- _THE DATA_:
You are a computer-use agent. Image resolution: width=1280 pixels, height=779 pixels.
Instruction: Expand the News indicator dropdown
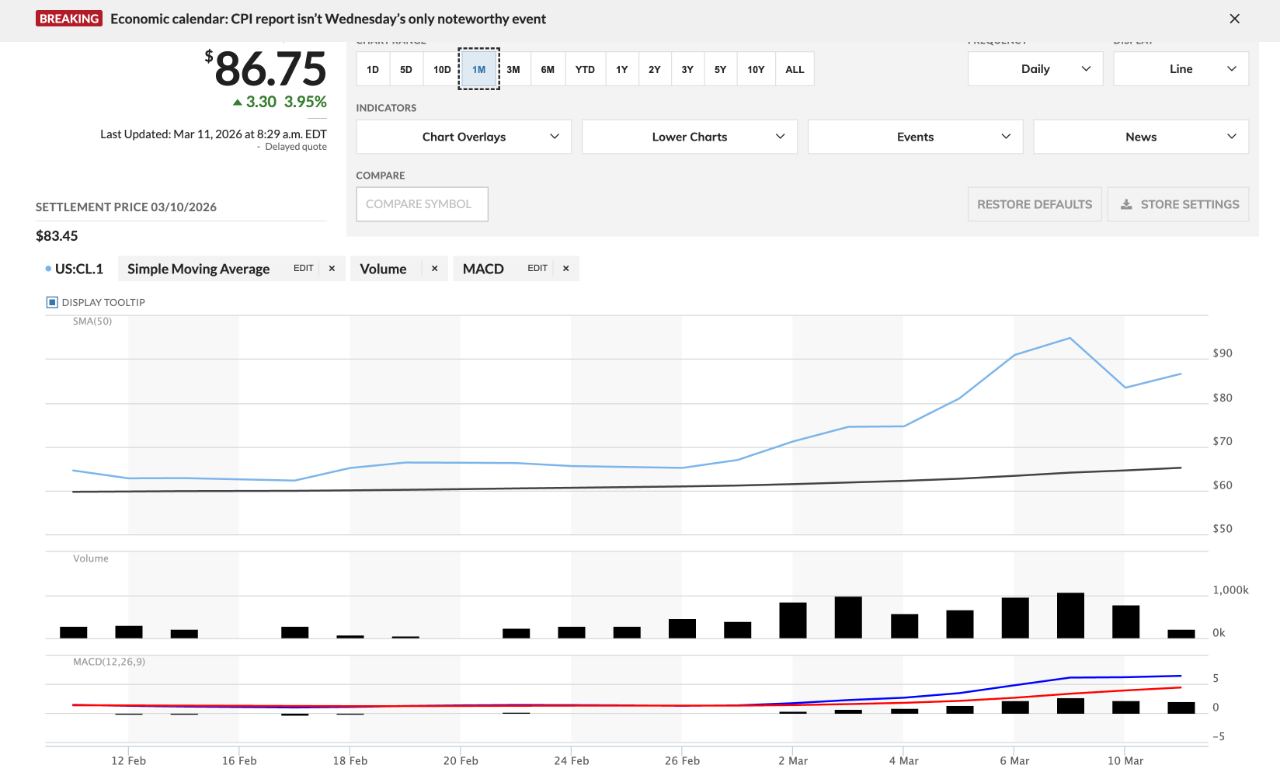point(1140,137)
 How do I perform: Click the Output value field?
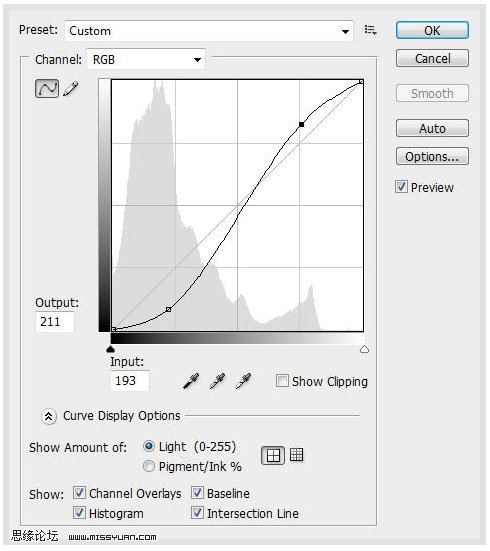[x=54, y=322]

- _YOUR ASSIGNMENT_:
Return an exact copy of the data above, apart from any pictures.

- _SOLUTION TO THIS PROBLEM_:
You are a computer-use agent. Image resolution: width=1280 pixels, height=779 pixels.
Instruction: Expand the News indicator dropdown
point(1140,137)
 How do I perform: Click the Output value field?
[x=54, y=322]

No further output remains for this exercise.